An endoscopy is more likely to be performed on older patients, or if there are any symptoms of internal bleeding or significant recent weight loss due to a difficulty in swallowing (often from a blockage). If an ulcer is found, then the doctor may suggest a follow-up endoscopy to ensure that the ulcer has healed through treatment.
There are three different kinds of tests that are able to detect the presence of H. pylori:
- Blood tests – Blood tests are able to detect if there are any bacteria present through measuring the number of antibodies compared to the levels of bacteria present. Our immune system produces proteins known as antibodies in order to defend the body against foreign invaders, in this case the invader is H. pylori.
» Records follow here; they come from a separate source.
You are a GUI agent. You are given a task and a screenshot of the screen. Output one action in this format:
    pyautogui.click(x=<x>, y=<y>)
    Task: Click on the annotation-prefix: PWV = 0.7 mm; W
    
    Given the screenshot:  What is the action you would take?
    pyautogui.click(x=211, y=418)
A blood test is generally an inexpensive and routine procedure that is done at most medical offices. The down side of blood tests is that they may have a positive result in those who have already had an ulcer in the past and who have been treated accordingly. This impacts the accuracy of the results.
- UBT (Urea breath test) - A breath test is able to detect the presence of bacteria through measuring the amount of carbon dioxide in your breath once you have ingested a specialised tablet or liquid that contains urea (made up of minimally radioactive carbon and nitrogen). After this, you will need to exhale into a bag which will then be sealed. If infected, the breath sample will contain the radioactive carbon that was swallowed, now in the form of carbon dioxide, as the body will rid itself of carbon through breathing the substance out as carbon dioxide. H. pylori will break down the carbon in the stomach and thus increase the amount of carbon present in your blood and breath. A breath test is often more accurate than a blood test, particularly if blood tests are not routinely performed. This test is also sometimes used after you have been treated to ensure that the bacteria is no longer present.
- Tissue tests – Tissue tests are only used if the endoscopic biopsy was conducted and the sample tissue needed is available for analysis in order to detect H. pylori. These are done in a laboratory.